At the same time, on the other end of the transaction, your resume arrives in a piece of software called an applicant tracking system (ATS). If you’re lucky, it’s viewed by an actual human who skims it for the salient bits. They don’t find them. They move on.
Here’s what both sides would find extremely valuable during this process: a clear understanding of the reason this role exists, and how someone in this role can know if they’re being successful.
Most companies get this wrong. They don’t think enough about the problem being solved. Or if they do, they skip straight to listing the 37 bullet points they think are requirements for someone to solve the problem (bullets which are likely the result of copy/paste from a dozen similar postings found in a single Indeed search). This oversight allows for a ton of bias to creep in and sets up the ATS-reviewing human for a lot of time spent filtering out poor matches.
Meanwhile, the job seeker who has to read 100 job postings to find 50 they have a hope of landing is left shotgunning their resume across the industry in the hopes that 5 of those 50 ever generate a non-rejection response. How do they pick which 50? A list of 37 bullet points with non-zero overlap with their work history. How many of those 50 should they have never wasted their time applying for? Rounding down…about 50. How many could they have self-filtered away from if they knew 1) the problem this role is meant to solve, and 2) how to measure success in the role? At least half.
What a crappy employee experience. And this person isn’t even an employee yet.
Here’s an excerpt from a job posting I suggested for a client to fill a Head of People role:
You can see the problem we’re trying to solve (“Here’s why we need your help”) and five measures of success. This is a director-level role so things are less concrete, less obviously measurable. But this excerpt still lets you know more about the job than 37 bullet points in the Requirements section.
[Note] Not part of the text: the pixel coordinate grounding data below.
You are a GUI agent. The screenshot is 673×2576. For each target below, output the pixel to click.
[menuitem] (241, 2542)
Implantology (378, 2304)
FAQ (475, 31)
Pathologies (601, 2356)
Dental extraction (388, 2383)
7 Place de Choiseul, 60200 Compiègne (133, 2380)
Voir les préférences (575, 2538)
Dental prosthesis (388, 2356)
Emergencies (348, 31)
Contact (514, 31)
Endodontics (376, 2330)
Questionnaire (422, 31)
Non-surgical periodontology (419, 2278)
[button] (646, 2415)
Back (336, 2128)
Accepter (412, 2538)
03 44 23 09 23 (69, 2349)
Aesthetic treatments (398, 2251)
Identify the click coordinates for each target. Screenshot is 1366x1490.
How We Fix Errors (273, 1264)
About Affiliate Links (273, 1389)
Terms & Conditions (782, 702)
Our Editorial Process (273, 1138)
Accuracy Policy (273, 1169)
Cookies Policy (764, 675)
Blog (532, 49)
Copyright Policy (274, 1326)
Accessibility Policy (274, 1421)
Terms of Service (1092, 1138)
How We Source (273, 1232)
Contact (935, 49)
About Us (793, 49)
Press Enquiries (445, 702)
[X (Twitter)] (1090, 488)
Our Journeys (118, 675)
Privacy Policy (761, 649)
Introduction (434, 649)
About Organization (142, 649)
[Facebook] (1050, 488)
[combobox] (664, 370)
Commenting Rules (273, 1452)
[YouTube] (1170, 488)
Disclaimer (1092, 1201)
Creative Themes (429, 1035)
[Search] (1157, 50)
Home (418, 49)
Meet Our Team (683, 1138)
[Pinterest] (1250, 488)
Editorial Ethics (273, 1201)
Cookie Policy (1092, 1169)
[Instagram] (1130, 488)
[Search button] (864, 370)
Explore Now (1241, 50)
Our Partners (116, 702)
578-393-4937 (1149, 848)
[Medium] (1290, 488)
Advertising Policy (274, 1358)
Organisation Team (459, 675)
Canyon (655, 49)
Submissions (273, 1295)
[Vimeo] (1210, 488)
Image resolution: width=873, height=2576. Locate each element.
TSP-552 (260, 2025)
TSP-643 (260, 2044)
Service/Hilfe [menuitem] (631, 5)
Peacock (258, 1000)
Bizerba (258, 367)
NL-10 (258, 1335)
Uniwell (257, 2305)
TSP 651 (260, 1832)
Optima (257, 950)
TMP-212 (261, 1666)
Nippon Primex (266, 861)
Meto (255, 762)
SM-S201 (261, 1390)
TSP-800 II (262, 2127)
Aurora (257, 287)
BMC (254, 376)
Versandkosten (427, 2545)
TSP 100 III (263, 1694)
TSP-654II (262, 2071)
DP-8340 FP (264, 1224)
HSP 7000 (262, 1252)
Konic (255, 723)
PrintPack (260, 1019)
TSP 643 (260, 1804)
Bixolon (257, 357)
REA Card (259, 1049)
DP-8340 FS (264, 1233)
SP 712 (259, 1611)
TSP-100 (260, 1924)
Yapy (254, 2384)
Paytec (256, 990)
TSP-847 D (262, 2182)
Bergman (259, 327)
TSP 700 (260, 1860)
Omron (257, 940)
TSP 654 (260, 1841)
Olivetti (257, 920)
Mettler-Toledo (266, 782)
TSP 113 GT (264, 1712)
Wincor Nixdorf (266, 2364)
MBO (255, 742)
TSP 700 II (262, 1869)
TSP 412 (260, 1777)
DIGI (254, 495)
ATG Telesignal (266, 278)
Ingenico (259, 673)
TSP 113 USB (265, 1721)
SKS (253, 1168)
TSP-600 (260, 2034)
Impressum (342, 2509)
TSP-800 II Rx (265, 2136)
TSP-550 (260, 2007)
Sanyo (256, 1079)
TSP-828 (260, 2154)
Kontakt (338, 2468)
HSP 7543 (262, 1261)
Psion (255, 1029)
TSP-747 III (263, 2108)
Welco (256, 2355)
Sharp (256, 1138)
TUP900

If I’m considering applying for the role it’s easier for me to filter out of the pipeline because I don’t want to – or know how – to solve this problem. Or because I don’t have enough confidence I can do the things pertinent to measurable success.
So spend the time up front. Consult with folks on your team, come up with the Problem We’re Solving and the Measures of Success. Put them at the top of the job posting and give every candidate a better employee experience. Because one of them will eventually be an employee.